I received an email today from Tessie who asks:
I was wondering if I could ask for your expert advice regarding professionally dying a Guipure lace vintage dress? As a bridesmaid I have to match my dress for an upcoming wedding and wasn’t sure who to trust for the task. I would appreciate any information you might have as I know restoration is a specialty at Circa.
Tessie, how well the fabric will dye depends on it’s composition. If the lace is a natural fibre (eg cotton, silk, wool) you will get a good result. If it’s rayon, you will get a close result and if it’s a synthetic (polyester), it won’t dye well at all.
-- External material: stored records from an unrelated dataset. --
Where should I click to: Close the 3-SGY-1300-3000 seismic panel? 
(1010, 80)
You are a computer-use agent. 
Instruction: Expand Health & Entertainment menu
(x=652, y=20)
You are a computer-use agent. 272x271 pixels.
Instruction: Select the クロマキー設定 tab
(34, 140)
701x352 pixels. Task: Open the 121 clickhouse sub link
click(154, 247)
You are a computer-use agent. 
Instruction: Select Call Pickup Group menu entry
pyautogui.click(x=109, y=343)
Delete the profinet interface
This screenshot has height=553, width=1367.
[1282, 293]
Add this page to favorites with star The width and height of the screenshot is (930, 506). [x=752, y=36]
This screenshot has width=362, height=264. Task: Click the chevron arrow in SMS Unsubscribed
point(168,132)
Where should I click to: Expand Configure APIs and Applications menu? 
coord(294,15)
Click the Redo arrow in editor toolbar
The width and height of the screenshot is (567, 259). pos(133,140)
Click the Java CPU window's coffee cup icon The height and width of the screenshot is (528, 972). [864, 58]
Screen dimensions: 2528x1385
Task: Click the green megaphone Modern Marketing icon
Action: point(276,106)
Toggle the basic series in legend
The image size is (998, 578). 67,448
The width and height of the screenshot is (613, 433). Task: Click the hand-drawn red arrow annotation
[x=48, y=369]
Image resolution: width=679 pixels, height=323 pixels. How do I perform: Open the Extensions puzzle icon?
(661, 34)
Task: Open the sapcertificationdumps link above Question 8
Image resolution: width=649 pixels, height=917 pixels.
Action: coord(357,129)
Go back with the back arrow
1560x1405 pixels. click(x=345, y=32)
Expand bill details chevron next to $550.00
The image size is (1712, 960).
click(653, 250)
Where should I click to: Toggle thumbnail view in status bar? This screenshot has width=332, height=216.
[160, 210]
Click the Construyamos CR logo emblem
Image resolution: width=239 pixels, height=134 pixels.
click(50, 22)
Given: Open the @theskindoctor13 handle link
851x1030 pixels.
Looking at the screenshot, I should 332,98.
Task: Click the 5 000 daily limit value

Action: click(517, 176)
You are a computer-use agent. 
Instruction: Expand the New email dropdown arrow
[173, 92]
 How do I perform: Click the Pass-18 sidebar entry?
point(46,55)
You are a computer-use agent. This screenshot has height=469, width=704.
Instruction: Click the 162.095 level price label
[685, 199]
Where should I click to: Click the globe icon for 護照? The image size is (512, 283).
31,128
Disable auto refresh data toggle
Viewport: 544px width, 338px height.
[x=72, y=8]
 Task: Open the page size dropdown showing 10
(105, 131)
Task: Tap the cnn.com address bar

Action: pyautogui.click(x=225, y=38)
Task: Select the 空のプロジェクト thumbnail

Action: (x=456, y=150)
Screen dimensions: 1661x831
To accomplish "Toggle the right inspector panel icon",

You don’t say how old your dress is, but if it’s a ’50s or ’60s dress, it’s probably rayon lace which should dye fairly well – but if it’s been sewn with polyester or a cotton/poly blend, the stitching will come up a different colour. Also, the existing colour will limit the range of colours you can dye it – the stronger or darker the colour, the less colours that will cover it.
You don’t say where you are, but I recommend that you talk to a professional dyer for advice. Also (very important) clean the dress before you get it dyed. If you don’t have anyone in mind, try the yellow pages.
There’s another issue that you might like to consider: if your dress is lined, and the lining is a different textile, either the lace or the lining might shrink and you end up with different hem lengths. A professional dyer should take into account the needs of the fabric and use the right dye and water temperature: some old fabrics shrink.
I don’t generally recommend dyeing old garments unless they are a lost cause – the risks of damaging the garment are high. If you’re not sure if it will work for you, you might like to consider incorporating the chosen colour through an overlay or accessories or detailing or something like that. If you like, you could bring it to me to see in the shop and I can give you my opinion.
Now, here is a dress that has been dyed and is currently available from Circa’s webshop.
This dress is nylon with an acetate lining – I didn’t realise that it had been dyed when I bought it, or when I hand washed it (because it didn’t run in the cold water) but it became apparent when we ironed it because the colour on the lining fabric is slightly uneven. The acetate has also lost it’s crispness, indicating it’s been washed rather than always dry cleaned.
I suspect it was pink originally.
Here are some giveaways that a vintage garment might have been dyed:
– Uneven colour.
– Different coloured thread or detailing (appliques, lace, buttons etc).
– Label will be similar colour to the garment (if you do dye a garment, I recommend that you remove the label and sew it in again afterwards).
– Loss of crispness from being washed in hot water.
It’s a common misconception that dyeing a garment will remove marks and stains, but usually unless you go for a very dark colour, the marks will still be there, just a different colour. With a dark colour, it will still be there too, but not as noticeable as with a lighter colour.
Dyeing used to be big business but it’s a dying (so to speak) industry – if you’re of the crafty persuasion, you might like to do your own dyeing. You can buy Rit and Dylon dyes from supermarkets and fabric shops, but for the best range and also advice, try Kraft Kolour in Thomastown. They also have some great workshops.